- Your assignment: Go through the records below and show every line with the string "agent".

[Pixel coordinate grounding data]
Segment Open

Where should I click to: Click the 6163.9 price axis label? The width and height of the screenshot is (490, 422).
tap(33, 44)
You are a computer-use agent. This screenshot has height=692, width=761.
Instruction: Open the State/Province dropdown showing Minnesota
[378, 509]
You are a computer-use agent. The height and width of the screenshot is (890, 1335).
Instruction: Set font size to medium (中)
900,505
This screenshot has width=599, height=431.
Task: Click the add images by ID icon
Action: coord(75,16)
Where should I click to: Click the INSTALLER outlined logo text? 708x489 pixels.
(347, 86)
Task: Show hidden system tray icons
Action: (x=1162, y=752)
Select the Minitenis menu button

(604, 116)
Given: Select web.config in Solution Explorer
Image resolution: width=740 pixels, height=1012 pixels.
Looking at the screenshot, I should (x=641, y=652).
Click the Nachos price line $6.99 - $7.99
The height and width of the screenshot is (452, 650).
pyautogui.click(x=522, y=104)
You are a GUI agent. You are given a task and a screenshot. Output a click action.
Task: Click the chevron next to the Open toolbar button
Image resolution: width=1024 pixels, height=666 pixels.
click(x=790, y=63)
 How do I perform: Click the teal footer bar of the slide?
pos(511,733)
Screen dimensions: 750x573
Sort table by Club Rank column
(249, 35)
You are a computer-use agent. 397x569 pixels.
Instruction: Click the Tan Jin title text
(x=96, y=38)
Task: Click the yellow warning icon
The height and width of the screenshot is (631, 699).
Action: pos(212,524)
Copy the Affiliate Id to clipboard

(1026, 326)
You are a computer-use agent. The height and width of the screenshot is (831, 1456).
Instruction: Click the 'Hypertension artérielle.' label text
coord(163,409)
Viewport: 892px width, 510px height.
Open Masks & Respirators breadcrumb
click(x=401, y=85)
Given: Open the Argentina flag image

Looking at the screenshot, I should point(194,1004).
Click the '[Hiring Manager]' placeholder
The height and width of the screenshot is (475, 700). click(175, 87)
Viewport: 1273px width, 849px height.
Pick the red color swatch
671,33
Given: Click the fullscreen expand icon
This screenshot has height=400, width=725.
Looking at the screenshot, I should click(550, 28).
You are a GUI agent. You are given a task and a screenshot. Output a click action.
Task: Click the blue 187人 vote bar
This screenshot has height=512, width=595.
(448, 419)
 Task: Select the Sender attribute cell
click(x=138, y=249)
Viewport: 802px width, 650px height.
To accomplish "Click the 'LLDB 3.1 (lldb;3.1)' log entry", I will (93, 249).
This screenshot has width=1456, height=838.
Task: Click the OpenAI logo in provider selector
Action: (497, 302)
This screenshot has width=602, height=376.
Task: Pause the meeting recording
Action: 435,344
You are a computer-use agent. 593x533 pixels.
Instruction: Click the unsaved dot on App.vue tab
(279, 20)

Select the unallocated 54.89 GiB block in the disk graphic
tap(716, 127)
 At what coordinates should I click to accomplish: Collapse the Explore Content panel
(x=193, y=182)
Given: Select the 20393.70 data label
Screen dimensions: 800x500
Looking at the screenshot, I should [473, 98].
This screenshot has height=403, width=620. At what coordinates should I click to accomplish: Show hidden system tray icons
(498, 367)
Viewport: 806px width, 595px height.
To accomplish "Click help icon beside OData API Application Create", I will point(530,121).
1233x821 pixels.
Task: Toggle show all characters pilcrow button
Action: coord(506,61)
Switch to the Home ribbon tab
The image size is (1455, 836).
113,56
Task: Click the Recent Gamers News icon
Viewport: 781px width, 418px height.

Segment Closed

- Output:
You are a computer-use agent. This screenshot has height=692, width=761.
You are a computer-use agent. The height and width of the screenshot is (890, 1335).
You are a GUI agent. You are given a task and a screenshot. Output a click action.
You are a computer-use agent. 397x569 pixels.
You are a computer-use agent. The height and width of the screenshot is (831, 1456).
You are a GUI agent. You are given a task and a screenshot. Output a click action.
You are a computer-use agent. 593x533 pixels.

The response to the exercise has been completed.